While the prior version of the local zone had been in place for five years, Ackerly said its profile among small and medium-sized businesses has just perked up within the last six months. “For a long time, many people were just unaware that office high-rises downtown were in the existing San Diego enterprise zone,” he said.

Lydia Moreno, business incentives program manager with the City of San Diego, said the city in recent months has stepped up efforts to raise awareness, making group presentations on the enterprise zone to landlords, commercial brokers and others who deal regularly with tenants and property buyers.

The zone’s profile has risen with recent industrial expansions in San Diego, which city officials attribute to local commitments to expand the areas eligible for tax credits.

Russ Gibbon, a business development manager with the city, said the future availability of tax credits were crucial in location decisions by Kyocera in Kearny Mesa, Alliant Techsystems in Mira Mesa, Shire in Sorrento Mesa and Soitec in Rancho Bernardo.

San Diego city officials said the enterprise zone played a role in all four companies’ decisions to choose the local region for new locations or expansions, beating out Utah, Arizona and Massachusetts. The city said the four firms’ total investment in the region is approximately $312 million, with 866 mostly middle-income manufacturing jobs either already added or set to be created.

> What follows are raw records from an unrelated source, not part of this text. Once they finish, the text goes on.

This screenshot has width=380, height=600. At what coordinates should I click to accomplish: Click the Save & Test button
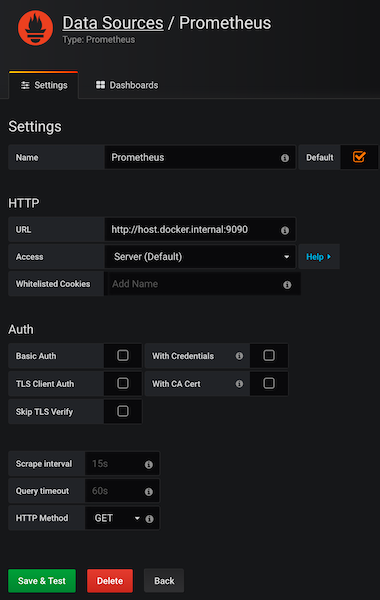click(42, 580)

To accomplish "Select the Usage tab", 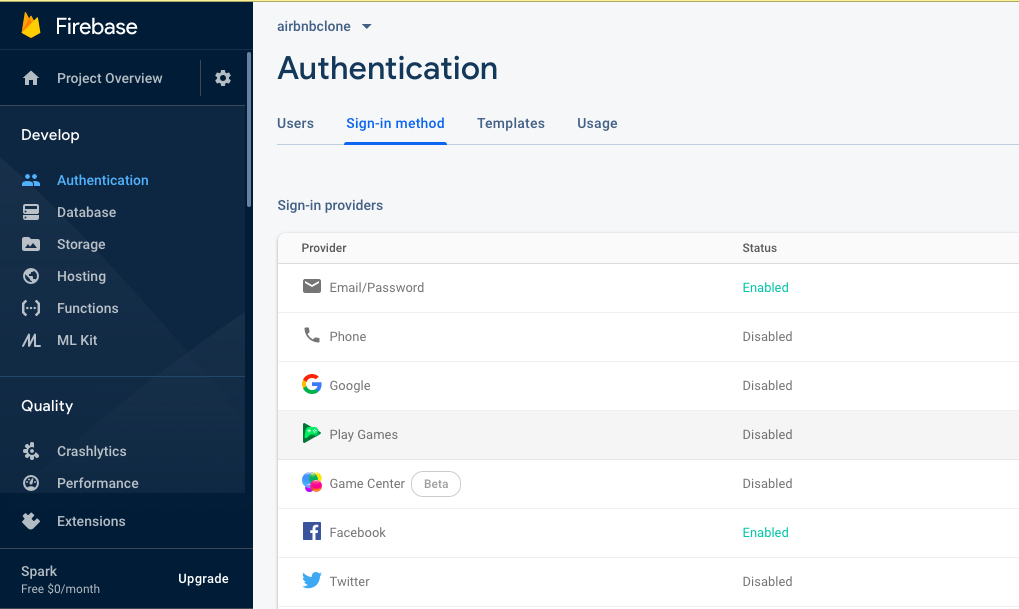I will coord(597,124).
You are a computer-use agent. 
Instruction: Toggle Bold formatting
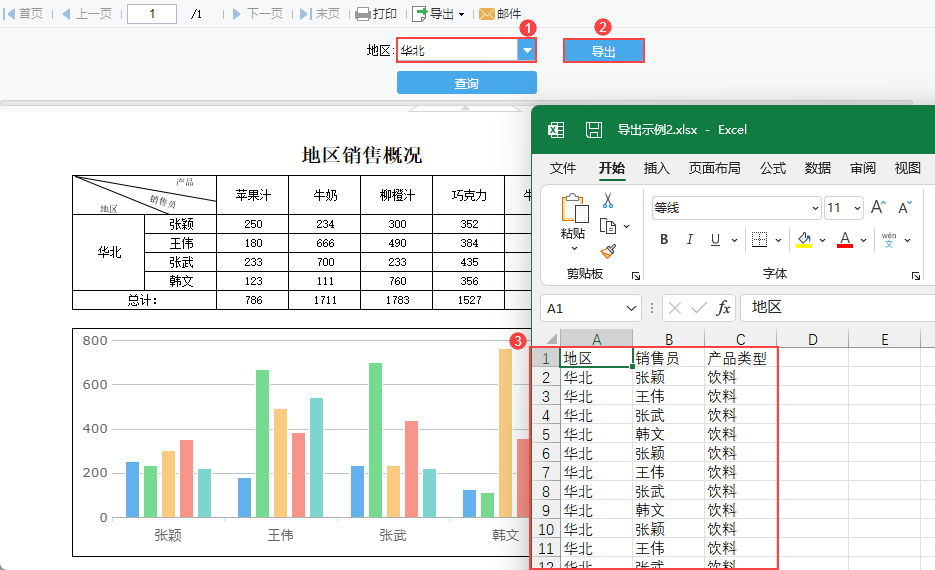[664, 240]
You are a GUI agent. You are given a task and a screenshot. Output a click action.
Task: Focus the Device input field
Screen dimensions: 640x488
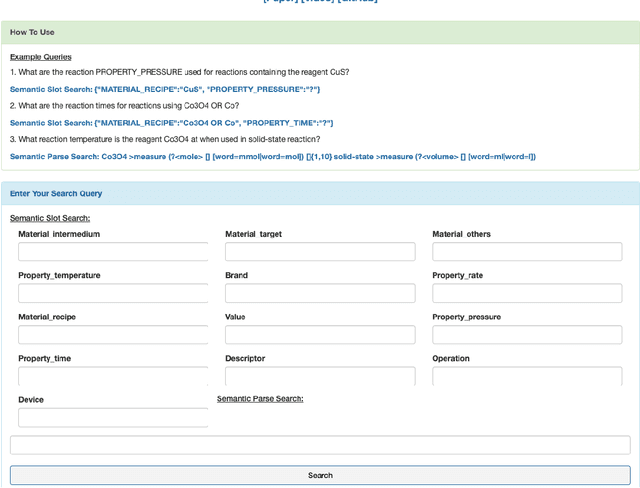[113, 417]
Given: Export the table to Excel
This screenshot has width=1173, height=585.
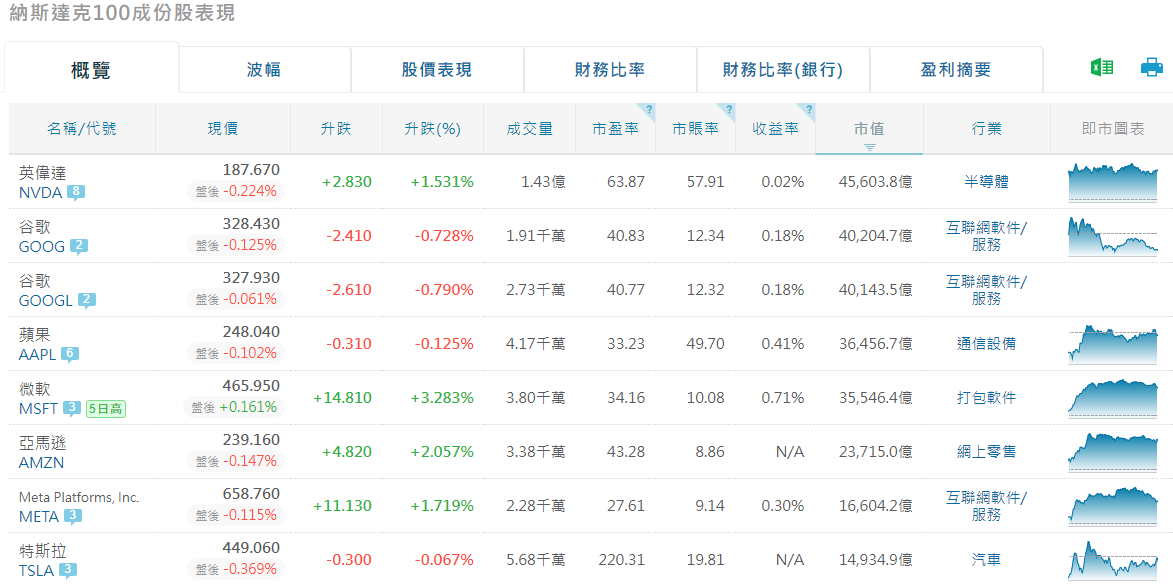Looking at the screenshot, I should coord(1102,68).
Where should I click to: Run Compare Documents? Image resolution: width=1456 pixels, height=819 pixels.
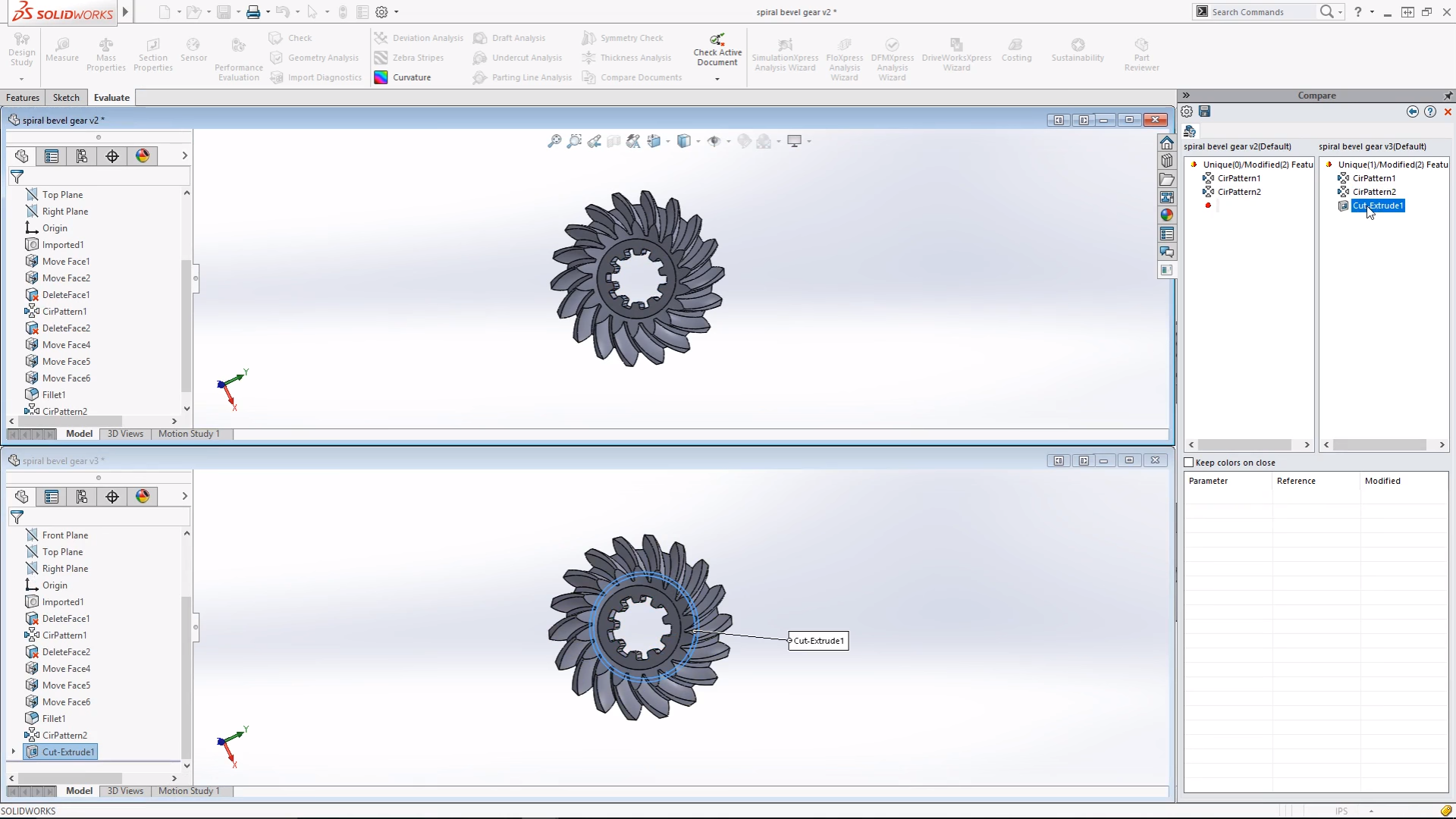click(639, 77)
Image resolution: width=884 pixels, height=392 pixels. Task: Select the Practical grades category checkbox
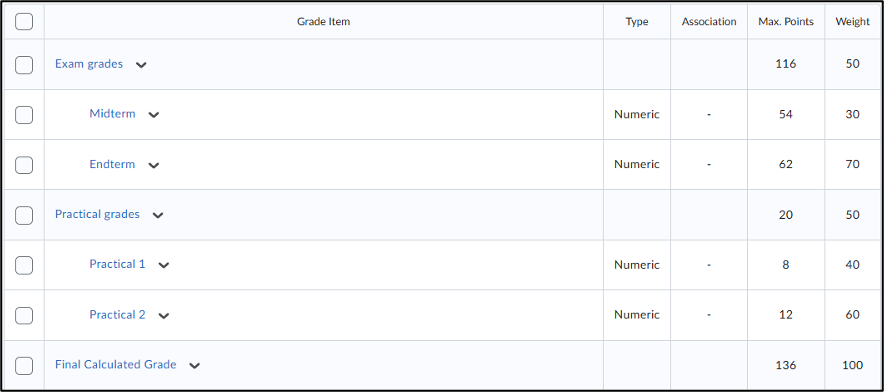[24, 215]
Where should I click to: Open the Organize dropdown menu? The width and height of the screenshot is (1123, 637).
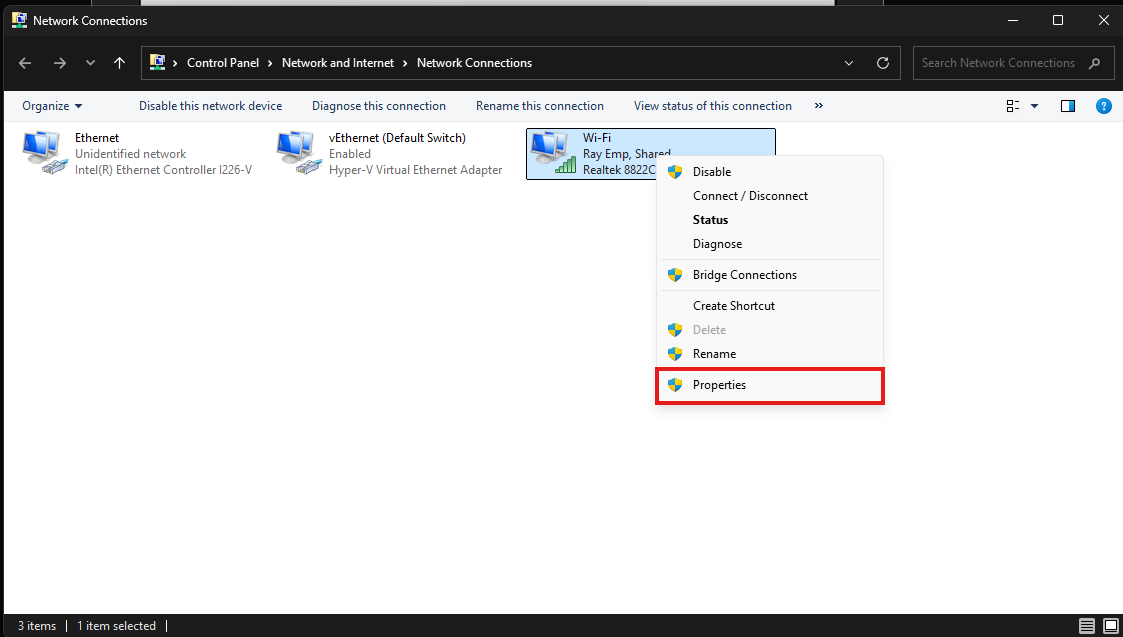pos(52,106)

The state Housing and Community Development Department also approved zone expansions in National City and Chula Vista.

Craig Ruiz, principal economic development specialist with the City of Chula Vista, said 600 acres were added in that city. That included portions of Otay Ranch Town Center, Eastlake Business Park, and properties on the eastern side of Interstate 805, including the auto park.

“It adds 950 existing businesses that can take advantage of this moving forward,” Ruiz said.